■ Task details ■
Turn the material starting at the line containing "Click the Return" and ending at the line containing "Action: [147, 45]" into a Markdown table with the columns Row and Content, one numbered row per line and no rows for blank lines.

■ Data provided ■
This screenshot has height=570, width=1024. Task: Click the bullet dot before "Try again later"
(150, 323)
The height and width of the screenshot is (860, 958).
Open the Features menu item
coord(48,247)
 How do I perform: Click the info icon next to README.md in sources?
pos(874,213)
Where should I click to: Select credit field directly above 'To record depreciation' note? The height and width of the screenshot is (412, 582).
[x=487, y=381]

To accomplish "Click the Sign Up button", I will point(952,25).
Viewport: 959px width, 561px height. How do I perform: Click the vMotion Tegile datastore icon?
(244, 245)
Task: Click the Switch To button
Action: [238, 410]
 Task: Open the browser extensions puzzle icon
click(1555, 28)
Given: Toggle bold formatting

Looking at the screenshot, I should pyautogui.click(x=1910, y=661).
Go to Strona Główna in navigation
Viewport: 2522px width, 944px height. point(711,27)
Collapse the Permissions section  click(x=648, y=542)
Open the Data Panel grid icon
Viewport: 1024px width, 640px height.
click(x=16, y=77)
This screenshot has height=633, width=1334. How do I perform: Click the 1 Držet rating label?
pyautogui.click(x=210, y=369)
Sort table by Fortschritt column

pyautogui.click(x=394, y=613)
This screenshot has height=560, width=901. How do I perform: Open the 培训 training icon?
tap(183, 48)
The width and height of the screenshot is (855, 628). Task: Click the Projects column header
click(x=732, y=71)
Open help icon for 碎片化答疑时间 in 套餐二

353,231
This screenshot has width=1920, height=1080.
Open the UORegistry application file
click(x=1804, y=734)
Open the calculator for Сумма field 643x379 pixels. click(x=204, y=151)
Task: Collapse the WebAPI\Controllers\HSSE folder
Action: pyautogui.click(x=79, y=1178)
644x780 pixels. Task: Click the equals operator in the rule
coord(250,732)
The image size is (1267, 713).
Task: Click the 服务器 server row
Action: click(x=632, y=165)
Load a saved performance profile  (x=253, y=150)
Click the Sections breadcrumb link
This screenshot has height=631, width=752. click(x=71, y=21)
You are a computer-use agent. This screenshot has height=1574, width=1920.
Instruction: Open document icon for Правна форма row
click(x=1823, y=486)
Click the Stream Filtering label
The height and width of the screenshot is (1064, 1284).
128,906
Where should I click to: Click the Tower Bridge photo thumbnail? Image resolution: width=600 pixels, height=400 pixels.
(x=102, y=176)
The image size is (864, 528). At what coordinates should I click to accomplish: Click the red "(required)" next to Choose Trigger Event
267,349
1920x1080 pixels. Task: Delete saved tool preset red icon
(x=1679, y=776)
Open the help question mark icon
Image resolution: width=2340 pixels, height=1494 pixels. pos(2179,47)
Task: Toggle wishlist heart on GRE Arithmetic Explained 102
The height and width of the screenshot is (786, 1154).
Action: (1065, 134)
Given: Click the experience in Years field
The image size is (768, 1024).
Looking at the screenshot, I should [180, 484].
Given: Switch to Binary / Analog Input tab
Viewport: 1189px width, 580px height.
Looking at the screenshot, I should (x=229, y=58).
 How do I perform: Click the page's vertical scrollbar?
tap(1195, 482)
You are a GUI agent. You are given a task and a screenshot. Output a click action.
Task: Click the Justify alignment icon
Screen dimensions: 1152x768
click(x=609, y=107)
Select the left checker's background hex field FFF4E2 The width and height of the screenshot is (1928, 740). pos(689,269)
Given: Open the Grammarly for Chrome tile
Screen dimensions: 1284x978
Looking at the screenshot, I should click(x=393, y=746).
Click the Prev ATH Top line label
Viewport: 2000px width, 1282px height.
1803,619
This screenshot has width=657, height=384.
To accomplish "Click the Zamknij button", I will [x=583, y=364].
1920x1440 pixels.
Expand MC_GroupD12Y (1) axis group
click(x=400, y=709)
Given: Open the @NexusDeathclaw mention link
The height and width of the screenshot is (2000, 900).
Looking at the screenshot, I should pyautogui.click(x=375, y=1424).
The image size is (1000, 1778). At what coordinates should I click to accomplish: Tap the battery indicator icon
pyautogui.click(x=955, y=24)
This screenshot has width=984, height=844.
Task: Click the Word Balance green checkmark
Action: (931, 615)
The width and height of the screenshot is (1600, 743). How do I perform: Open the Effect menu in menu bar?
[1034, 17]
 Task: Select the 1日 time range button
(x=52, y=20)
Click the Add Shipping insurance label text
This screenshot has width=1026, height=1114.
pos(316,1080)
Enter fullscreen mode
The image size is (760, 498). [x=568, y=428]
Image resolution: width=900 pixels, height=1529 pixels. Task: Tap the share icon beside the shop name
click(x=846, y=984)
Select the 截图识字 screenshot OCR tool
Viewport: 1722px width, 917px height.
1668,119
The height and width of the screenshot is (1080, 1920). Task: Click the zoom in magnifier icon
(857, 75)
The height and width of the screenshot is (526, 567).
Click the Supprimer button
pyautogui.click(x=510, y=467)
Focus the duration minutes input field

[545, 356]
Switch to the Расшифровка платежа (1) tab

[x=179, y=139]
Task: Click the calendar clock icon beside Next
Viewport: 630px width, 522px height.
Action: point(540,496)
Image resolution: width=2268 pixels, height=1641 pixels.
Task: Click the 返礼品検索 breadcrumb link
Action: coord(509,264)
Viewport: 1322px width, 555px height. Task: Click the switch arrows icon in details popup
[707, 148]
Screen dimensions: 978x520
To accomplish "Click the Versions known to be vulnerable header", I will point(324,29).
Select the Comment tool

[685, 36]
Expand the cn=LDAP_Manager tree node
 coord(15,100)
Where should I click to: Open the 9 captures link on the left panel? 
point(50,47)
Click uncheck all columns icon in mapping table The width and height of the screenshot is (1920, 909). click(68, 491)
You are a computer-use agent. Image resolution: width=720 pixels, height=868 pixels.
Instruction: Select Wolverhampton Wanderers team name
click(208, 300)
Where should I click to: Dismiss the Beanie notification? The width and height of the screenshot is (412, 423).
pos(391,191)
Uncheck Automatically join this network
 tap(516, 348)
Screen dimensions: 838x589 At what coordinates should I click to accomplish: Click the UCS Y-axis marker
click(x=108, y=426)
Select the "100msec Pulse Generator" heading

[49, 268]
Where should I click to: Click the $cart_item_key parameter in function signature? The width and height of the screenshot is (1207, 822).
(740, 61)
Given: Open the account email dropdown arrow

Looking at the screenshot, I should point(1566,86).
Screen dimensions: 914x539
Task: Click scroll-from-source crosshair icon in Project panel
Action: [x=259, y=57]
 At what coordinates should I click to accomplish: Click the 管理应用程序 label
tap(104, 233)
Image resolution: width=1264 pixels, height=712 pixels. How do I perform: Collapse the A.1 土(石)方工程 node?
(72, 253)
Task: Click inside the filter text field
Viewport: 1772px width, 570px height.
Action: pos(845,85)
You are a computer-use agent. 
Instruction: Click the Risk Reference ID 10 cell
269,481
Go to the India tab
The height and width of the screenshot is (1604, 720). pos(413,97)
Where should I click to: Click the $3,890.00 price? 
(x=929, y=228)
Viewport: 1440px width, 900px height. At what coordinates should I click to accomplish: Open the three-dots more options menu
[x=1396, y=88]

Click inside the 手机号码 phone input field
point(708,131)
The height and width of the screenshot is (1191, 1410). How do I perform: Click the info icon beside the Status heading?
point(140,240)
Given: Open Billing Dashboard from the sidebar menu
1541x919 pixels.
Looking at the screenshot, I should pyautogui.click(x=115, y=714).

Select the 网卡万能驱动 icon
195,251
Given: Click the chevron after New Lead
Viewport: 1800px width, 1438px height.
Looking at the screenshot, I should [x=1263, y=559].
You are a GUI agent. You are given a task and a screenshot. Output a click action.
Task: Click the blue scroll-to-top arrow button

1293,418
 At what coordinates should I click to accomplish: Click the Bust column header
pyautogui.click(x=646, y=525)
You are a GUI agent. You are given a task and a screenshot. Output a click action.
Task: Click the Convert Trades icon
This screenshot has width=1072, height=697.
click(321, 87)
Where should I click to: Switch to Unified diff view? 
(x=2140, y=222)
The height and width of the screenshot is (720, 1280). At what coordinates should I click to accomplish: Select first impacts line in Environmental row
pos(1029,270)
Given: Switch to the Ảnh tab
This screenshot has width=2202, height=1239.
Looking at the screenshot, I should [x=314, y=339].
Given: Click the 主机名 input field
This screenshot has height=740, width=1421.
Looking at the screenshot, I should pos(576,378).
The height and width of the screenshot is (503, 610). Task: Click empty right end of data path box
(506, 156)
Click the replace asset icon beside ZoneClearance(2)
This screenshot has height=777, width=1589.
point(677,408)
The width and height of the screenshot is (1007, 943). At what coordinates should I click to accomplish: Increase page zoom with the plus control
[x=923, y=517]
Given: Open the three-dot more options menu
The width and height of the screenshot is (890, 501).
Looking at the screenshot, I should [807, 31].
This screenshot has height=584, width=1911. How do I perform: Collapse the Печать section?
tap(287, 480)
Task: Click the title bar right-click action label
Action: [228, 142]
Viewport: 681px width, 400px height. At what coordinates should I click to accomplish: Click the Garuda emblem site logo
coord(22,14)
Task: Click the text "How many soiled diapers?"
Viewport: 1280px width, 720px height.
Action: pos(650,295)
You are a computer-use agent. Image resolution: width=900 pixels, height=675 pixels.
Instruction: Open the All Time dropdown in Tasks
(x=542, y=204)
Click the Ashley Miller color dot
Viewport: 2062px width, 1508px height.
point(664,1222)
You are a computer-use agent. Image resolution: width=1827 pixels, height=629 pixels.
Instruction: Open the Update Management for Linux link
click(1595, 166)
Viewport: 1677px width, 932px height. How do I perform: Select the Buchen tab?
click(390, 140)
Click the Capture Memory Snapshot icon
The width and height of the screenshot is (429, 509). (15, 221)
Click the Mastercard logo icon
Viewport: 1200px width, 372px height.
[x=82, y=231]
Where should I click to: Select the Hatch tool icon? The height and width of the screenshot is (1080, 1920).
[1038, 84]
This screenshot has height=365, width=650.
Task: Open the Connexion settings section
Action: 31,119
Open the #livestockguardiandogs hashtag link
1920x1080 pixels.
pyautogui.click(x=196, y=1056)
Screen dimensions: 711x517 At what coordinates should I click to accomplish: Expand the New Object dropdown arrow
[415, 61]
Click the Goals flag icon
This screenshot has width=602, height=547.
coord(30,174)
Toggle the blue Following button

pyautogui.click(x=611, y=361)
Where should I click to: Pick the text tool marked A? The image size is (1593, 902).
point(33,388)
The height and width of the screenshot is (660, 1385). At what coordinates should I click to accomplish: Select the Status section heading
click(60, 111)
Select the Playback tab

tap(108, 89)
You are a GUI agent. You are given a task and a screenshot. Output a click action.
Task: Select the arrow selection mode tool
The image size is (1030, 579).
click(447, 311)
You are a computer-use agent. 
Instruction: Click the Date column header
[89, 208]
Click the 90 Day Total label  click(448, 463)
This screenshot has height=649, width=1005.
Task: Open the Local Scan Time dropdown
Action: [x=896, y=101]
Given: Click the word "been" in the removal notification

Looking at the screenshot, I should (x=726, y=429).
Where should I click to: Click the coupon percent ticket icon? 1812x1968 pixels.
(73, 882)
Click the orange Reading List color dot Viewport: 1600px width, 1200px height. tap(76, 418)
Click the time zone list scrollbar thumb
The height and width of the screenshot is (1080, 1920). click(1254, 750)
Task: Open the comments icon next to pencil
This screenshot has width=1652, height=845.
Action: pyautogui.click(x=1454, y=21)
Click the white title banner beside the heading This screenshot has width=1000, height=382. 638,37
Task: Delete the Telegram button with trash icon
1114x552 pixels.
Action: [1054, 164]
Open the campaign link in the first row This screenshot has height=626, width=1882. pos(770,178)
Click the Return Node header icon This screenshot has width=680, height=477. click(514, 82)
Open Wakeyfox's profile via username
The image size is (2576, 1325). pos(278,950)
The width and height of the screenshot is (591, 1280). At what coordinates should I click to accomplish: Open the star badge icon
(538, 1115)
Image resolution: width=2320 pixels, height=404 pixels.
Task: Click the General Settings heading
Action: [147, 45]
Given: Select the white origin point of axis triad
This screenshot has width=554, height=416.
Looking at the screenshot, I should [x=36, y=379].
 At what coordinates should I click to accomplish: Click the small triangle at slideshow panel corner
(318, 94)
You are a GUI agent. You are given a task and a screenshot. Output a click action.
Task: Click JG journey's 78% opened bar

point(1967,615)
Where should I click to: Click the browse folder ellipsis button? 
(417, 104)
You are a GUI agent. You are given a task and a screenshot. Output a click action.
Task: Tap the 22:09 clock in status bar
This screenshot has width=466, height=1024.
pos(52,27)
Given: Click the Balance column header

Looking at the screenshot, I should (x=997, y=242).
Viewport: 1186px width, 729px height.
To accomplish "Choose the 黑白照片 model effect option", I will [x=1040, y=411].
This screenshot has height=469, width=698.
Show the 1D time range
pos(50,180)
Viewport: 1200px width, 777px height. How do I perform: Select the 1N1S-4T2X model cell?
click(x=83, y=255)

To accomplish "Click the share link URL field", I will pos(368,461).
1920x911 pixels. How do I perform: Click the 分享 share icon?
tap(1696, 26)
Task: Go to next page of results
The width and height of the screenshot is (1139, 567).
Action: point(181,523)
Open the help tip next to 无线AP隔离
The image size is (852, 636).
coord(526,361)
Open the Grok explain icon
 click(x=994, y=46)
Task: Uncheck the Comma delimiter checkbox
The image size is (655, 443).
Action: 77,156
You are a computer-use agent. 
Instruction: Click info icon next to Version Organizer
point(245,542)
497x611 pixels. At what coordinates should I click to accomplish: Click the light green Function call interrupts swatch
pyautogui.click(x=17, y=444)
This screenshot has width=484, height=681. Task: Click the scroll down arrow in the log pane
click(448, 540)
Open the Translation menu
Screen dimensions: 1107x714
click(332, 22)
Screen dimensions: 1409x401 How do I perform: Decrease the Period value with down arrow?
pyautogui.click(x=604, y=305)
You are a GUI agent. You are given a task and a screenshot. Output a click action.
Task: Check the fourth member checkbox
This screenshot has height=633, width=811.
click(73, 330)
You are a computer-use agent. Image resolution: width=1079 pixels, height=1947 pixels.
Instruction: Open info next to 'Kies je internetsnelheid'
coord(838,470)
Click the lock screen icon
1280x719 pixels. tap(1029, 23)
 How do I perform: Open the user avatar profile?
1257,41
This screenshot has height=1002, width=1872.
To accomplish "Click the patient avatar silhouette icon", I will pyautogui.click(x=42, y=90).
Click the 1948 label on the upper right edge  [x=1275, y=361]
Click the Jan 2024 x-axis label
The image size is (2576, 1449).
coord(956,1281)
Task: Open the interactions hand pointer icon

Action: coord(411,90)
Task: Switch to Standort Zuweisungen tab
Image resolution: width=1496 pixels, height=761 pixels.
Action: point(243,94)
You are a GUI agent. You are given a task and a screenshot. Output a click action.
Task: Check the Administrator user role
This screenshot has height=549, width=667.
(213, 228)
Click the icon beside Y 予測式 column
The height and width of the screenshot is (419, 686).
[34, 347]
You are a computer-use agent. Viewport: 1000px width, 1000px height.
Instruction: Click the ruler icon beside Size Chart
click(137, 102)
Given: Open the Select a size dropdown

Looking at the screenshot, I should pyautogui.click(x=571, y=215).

■ Output ■
| Row | Content |
|---|---|
| 1 | Click the Return Node header icon This screenshot has width=680, height=477. click(514, 82) |
| 2 | Open Wakeyfox's profile via username |
| 3 | The image size is (2576, 1325). pos(278,950) |
| 4 | The width and height of the screenshot is (591, 1280). At what coordinates should I click to accomplish: Open the star badge icon |
| 5 | (538, 1115) |
| 6 | Image resolution: width=2320 pixels, height=404 pixels. |
| 7 | Task: Click the General Settings heading |
| 8 | Action: [147, 45] |